- Armageddon #1, 1972, artwork by Barney Steel.

Publication information
- Publisher: Last Gasp
- Format: Ongoing series
- Publication date: 1972–1974
- No. of issues: 3

Creative team
- Created by: Barney Steel

= Armageddon (underground comic) =

Science fiction series created by Barney Steel

Armageddon is a 1972–1974 underground comic title published by Last Gasp. Written and illustrated by Barney Steel, the comic expressed an anarcho-capitalist philosophy, influenced by Ayn Rand, and explored sociopolitical themes.

==Publication history==
The first issue of Armageddon appeared as an issue of All-New Underground Comix. It is the only comic book from that series to continue onto its own series.
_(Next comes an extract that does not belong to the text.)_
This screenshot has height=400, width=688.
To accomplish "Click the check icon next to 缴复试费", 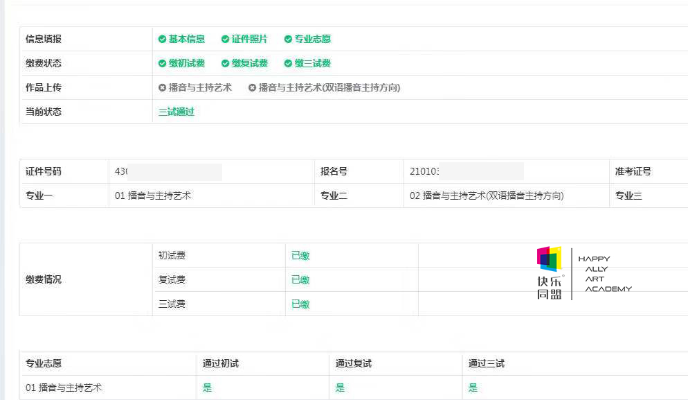I will 225,63.
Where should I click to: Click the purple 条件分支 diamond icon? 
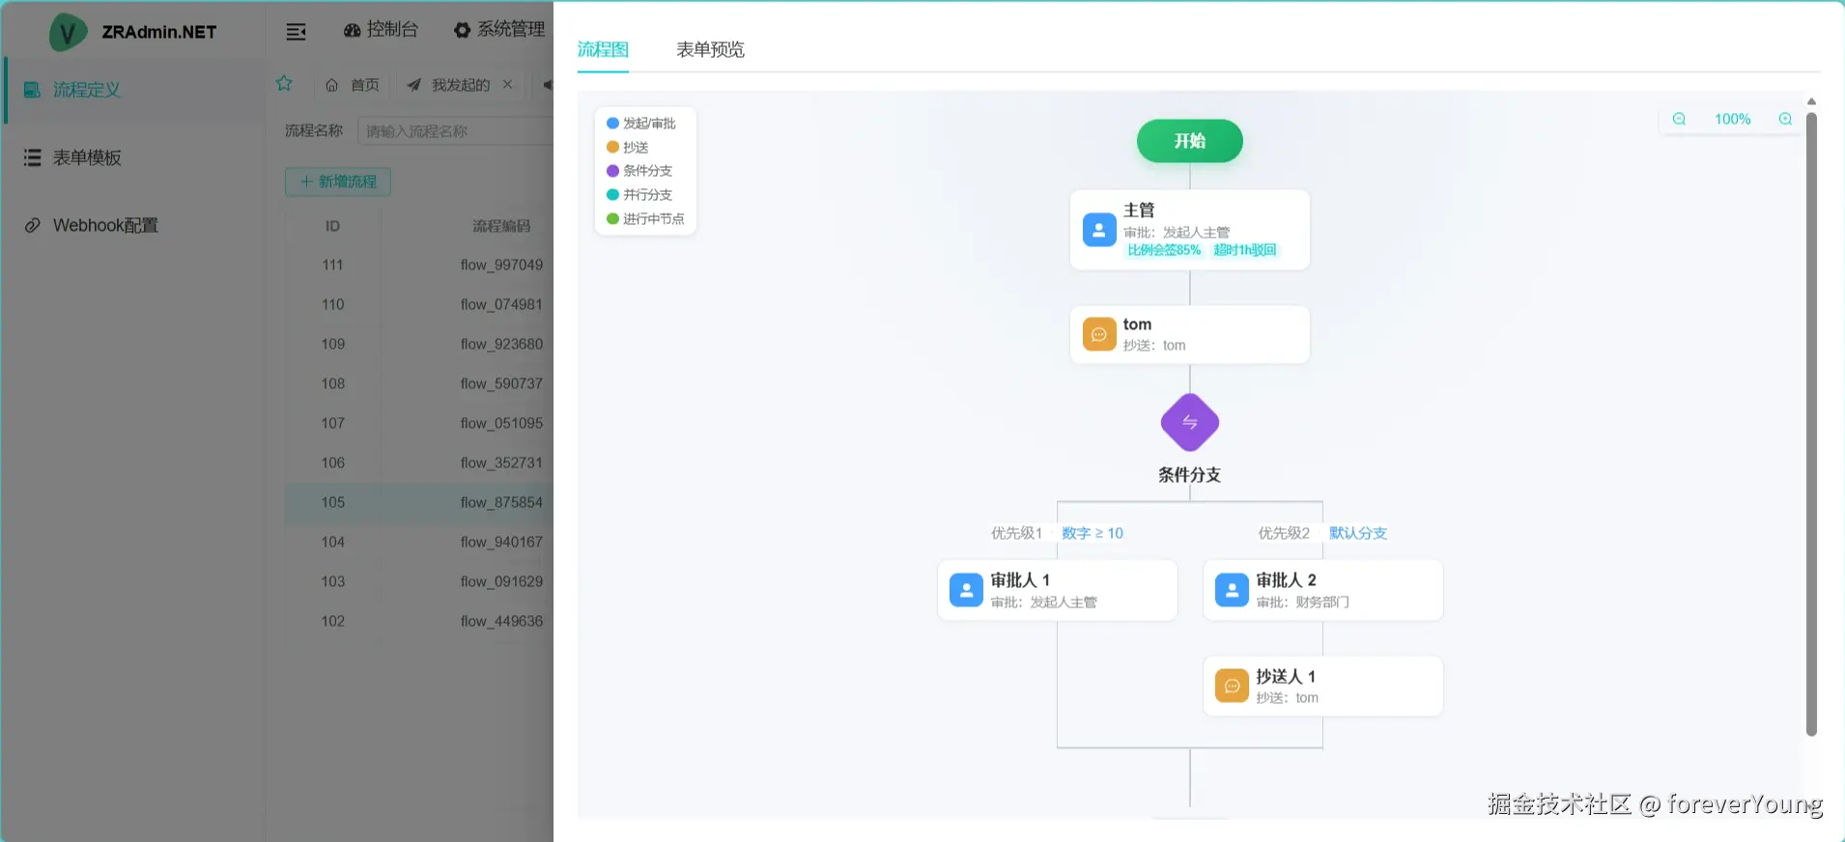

Armageddon ran for three issues.

==Themes==
Armageddon #2 included a story which explored racism from an individualist perspective. The story focused on an African-American gold miner and a Caucasian logger who marry spouses of the opposite race (the gold miner marries a white woman and the logger marries a black woman), form a business partnership, then participate in a sex orgy. Steel depicted white and black communities as equally racist, and expressed the view that in order to end racism, people should forget race and drop out of society to return to an economy based on gold and bartering. Steel's political views were anarcho-capitalist, with his philosophy taking inspiration from the writing of author/philosopher Ayn Rand. The satire of Steel's work was occasionally controversial, such as in the first issue, which depicted civil rights leader Martin Luther King Jr. sodomizing segregationist George Wallace.

==Reception==
Steel's comic books were regarded within underground comix circles as being right-wing. M. Steven Fox, in contrast, writing for Comixjoint, feels that Steel's influences from Objectivism makes him closer to Robert Crumb than right-wing pundits like Rush Limbaugh. Leonard Rifas, writing in Multicultural Comics: From Zap to Blue Beetle, calls Steel's dialogue "wooden". Frank R. Wallace describes the comic as being "philosophically flawed".